▶ PROBLEM TO WORK ON: Say how many lines in the following entries include "info", and add nothing else.

----- SOURCE RECORDS -----

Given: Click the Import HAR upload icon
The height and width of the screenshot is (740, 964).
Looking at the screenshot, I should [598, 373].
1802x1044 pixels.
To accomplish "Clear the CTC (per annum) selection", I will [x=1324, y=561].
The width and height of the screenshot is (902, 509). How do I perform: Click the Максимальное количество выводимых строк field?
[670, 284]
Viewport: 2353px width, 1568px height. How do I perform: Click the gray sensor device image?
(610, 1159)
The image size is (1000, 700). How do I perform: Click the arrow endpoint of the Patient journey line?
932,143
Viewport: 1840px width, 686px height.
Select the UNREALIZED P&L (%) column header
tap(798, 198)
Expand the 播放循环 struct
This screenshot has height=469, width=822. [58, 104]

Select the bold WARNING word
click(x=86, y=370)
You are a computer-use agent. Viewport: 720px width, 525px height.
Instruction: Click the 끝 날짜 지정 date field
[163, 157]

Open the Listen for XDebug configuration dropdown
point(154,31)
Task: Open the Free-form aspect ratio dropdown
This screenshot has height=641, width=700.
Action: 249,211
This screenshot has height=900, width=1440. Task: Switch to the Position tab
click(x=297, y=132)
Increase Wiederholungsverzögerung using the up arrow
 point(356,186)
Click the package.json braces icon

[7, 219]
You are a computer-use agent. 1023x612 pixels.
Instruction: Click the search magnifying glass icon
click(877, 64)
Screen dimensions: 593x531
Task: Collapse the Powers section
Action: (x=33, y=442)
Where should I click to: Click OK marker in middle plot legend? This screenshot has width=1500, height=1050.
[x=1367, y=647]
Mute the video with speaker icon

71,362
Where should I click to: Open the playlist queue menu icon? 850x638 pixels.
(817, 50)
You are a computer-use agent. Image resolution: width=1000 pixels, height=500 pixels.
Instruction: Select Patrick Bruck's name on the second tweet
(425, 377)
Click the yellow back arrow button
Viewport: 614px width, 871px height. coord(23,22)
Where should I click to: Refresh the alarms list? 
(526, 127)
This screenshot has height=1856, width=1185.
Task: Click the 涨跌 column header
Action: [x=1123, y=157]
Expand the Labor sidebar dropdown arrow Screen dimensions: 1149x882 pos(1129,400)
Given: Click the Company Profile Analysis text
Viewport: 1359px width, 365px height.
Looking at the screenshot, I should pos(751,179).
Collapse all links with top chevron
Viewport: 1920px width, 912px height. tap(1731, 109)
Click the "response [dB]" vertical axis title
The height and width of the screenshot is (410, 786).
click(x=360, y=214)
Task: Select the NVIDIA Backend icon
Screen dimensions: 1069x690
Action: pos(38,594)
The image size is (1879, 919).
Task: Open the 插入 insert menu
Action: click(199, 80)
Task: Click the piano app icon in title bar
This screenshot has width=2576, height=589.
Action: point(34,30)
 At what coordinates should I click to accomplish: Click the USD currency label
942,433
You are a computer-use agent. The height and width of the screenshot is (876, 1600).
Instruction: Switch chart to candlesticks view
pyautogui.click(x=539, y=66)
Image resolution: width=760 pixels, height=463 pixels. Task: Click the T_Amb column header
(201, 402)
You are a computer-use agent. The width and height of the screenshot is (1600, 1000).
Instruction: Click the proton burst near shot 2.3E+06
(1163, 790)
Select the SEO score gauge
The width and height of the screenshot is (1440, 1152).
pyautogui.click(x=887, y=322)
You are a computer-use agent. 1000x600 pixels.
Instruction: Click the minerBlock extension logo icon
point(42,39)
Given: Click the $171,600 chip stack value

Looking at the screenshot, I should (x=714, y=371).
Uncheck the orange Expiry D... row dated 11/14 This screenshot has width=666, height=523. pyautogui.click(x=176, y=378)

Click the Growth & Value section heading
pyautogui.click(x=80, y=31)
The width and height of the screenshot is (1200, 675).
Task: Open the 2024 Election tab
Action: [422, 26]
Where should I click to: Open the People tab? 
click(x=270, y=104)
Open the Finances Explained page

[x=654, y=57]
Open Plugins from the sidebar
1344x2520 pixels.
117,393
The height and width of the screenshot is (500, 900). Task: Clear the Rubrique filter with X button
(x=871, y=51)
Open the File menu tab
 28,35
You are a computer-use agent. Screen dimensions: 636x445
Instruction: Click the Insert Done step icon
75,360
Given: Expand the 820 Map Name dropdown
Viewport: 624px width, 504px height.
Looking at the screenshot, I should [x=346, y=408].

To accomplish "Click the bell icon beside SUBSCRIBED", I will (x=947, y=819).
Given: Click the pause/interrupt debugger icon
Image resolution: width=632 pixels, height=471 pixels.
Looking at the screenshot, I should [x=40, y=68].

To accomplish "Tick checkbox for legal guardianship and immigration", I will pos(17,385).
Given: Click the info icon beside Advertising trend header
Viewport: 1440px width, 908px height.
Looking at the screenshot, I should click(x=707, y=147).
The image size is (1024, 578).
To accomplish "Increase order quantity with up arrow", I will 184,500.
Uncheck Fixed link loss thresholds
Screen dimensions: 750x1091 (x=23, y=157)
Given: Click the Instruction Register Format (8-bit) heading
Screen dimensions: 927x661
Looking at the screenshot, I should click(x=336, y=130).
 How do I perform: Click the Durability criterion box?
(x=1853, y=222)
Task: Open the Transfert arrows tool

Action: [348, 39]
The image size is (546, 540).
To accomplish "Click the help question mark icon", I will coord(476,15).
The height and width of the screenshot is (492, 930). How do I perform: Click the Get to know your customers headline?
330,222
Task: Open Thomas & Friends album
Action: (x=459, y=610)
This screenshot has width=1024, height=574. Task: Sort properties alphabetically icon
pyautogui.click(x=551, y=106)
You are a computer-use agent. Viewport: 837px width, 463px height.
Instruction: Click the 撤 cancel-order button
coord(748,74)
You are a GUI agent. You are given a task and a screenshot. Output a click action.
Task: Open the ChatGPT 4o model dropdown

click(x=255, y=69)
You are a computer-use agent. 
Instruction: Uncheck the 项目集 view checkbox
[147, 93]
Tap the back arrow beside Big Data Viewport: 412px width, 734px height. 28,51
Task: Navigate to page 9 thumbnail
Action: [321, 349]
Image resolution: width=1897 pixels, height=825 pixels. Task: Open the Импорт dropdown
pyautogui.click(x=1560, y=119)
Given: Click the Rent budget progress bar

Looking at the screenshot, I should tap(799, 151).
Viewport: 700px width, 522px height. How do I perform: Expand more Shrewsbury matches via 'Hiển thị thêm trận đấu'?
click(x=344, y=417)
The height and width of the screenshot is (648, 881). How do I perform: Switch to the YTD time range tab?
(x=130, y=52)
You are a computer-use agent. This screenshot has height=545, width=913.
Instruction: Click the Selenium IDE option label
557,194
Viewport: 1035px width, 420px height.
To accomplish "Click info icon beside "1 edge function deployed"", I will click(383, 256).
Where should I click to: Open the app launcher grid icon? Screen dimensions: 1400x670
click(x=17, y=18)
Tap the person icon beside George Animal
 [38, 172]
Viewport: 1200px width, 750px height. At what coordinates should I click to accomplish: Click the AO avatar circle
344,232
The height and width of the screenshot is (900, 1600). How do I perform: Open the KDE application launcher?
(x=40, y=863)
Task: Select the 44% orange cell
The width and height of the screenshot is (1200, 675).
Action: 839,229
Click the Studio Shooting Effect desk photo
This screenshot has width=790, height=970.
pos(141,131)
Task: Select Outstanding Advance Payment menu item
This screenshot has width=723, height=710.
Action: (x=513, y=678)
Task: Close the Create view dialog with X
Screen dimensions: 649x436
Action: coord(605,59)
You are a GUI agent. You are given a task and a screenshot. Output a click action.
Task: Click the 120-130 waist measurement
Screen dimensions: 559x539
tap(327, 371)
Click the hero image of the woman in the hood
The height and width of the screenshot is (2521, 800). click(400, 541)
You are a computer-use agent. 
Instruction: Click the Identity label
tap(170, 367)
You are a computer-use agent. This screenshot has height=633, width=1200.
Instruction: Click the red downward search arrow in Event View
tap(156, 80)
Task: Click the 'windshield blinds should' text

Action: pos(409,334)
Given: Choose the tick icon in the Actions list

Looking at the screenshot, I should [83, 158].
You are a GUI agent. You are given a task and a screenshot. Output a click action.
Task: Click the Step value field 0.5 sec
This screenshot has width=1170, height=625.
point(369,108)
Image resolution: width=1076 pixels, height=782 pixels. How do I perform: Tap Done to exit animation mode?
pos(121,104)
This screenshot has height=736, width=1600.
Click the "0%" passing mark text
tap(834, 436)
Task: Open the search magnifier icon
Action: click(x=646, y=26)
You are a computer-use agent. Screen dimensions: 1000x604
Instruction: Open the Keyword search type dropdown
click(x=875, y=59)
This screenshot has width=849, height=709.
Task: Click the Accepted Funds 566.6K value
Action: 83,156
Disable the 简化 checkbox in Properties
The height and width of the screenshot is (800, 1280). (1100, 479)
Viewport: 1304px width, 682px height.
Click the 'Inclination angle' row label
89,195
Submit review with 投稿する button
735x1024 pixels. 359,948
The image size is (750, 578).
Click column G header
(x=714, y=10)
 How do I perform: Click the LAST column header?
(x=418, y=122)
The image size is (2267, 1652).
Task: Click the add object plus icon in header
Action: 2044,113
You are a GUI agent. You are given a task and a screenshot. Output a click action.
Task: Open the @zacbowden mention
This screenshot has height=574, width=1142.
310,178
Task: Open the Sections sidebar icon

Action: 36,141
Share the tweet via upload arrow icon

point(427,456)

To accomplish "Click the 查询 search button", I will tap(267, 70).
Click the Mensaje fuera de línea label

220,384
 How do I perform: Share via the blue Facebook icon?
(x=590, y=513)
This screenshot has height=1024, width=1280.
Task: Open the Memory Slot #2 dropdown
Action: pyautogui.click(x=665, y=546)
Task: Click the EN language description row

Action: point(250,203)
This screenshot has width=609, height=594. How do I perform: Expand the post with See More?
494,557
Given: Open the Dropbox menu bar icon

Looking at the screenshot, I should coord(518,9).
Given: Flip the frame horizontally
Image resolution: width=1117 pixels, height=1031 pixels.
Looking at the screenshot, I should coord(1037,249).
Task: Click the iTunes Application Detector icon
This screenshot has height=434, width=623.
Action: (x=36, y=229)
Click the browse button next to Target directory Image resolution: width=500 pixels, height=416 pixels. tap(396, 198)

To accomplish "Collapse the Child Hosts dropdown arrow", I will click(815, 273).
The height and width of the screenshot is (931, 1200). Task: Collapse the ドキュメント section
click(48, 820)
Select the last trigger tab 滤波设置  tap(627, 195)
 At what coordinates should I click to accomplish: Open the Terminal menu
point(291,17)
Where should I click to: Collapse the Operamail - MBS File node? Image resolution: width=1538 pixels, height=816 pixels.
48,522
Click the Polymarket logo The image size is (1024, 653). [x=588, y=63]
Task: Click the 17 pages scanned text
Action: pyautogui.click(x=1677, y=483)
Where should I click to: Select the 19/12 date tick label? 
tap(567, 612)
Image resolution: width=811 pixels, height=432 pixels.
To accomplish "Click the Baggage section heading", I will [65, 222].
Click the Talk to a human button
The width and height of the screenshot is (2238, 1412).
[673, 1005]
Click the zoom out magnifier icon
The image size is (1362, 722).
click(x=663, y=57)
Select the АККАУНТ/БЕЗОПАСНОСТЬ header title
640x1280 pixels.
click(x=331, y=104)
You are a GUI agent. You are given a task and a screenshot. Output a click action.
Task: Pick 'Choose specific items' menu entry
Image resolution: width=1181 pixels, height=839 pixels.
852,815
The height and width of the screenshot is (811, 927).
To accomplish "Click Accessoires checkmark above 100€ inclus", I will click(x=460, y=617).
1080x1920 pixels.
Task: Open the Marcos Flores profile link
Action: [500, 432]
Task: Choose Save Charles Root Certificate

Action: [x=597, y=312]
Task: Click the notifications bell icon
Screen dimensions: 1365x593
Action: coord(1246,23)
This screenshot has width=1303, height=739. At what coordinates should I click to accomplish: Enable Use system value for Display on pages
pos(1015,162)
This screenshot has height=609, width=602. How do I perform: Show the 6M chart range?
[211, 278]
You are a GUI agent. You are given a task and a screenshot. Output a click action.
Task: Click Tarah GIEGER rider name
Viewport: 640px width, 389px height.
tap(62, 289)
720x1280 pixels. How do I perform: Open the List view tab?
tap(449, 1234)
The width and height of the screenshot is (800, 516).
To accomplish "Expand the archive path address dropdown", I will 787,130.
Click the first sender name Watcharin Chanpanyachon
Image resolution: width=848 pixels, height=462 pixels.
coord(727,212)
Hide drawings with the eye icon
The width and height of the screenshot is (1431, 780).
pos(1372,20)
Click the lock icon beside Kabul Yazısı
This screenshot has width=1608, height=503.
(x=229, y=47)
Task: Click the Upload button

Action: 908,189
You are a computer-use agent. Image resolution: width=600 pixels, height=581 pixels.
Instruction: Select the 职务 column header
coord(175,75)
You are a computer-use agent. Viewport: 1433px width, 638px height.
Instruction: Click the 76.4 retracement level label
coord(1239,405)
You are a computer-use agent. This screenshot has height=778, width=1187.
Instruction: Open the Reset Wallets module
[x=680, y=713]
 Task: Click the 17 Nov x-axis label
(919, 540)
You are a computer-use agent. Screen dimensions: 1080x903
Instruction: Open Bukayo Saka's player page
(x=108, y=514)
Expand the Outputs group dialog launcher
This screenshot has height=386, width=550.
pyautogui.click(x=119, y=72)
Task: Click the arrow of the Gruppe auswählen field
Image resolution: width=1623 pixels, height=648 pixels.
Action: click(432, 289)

-----

▶ RESPONSE BELOW: 2